Copy every one of the records below verbatim, preserving each line as it appears.

---------- Provided information ----------

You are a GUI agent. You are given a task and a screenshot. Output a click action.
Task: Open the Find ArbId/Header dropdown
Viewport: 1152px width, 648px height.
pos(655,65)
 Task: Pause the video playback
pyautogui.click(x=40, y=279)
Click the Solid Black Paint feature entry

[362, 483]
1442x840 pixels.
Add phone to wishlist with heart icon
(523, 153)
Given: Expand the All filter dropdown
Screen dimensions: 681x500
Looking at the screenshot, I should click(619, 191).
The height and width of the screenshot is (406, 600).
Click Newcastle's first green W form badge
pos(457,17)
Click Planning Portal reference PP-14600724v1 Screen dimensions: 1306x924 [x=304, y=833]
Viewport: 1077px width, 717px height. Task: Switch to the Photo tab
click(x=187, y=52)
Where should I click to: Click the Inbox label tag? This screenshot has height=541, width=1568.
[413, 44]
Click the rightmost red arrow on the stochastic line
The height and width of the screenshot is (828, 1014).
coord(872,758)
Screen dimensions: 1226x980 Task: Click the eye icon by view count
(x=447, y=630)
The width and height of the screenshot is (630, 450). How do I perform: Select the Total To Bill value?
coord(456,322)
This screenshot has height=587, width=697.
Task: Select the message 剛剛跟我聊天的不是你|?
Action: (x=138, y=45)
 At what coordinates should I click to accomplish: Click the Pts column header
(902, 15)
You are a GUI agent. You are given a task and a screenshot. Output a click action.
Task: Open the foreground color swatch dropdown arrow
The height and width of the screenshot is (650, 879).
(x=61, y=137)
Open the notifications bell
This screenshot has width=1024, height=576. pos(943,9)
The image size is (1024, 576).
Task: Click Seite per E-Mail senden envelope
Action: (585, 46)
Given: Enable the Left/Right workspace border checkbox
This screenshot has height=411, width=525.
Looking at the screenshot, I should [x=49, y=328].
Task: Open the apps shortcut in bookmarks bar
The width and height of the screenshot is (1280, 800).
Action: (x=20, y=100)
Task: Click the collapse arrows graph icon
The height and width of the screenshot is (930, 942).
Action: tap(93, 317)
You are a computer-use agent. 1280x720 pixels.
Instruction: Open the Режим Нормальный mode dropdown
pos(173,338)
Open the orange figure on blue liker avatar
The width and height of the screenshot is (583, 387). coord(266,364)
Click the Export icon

----------

Exercise output
You are a GUI agent. You are given a task and a screenshot. Output a click action.
Task: Open the Find ArbId/Header dropdown
Viewport: 1152px width, 648px height.
pos(655,65)
 Task: Pause the video playback
pyautogui.click(x=40, y=279)
Click the Solid Black Paint feature entry

[362, 483]
1442x840 pixels.
Add phone to wishlist with heart icon
(523, 153)
Given: Expand the All filter dropdown
Screen dimensions: 681x500
Looking at the screenshot, I should click(619, 191).
The height and width of the screenshot is (406, 600).
Click Newcastle's first green W form badge
pos(457,17)
Click Planning Portal reference PP-14600724v1 Screen dimensions: 1306x924 [x=304, y=833]
Viewport: 1077px width, 717px height. Task: Switch to the Photo tab
click(x=187, y=52)
Where should I click to: Click the Inbox label tag? This screenshot has height=541, width=1568.
[413, 44]
Click the rightmost red arrow on the stochastic line
The height and width of the screenshot is (828, 1014).
coord(872,758)
Screen dimensions: 1226x980 Task: Click the eye icon by view count
(x=447, y=630)
The width and height of the screenshot is (630, 450). How do I perform: Select the Total To Bill value?
coord(456,322)
This screenshot has height=587, width=697.
Task: Select the message 剛剛跟我聊天的不是你|?
Action: (x=138, y=45)
 At what coordinates should I click to accomplish: Click the Pts column header
(902, 15)
You are a GUI agent. You are given a task and a screenshot. Output a click action.
Task: Open the foreground color swatch dropdown arrow
The height and width of the screenshot is (650, 879).
(x=61, y=137)
Open the notifications bell
This screenshot has width=1024, height=576. pos(943,9)
The image size is (1024, 576).
Task: Click Seite per E-Mail senden envelope
Action: (585, 46)
Given: Enable the Left/Right workspace border checkbox
This screenshot has height=411, width=525.
Looking at the screenshot, I should [x=49, y=328].
Task: Open the apps shortcut in bookmarks bar
The width and height of the screenshot is (1280, 800).
Action: (x=20, y=100)
Task: Click the collapse arrows graph icon
The height and width of the screenshot is (930, 942).
Action: tap(93, 317)
You are a computer-use agent. 1280x720 pixels.
Instruction: Open the Режим Нормальный mode dropdown
pos(173,338)
Open the orange figure on blue liker avatar
The width and height of the screenshot is (583, 387). coord(266,364)
Click the Export icon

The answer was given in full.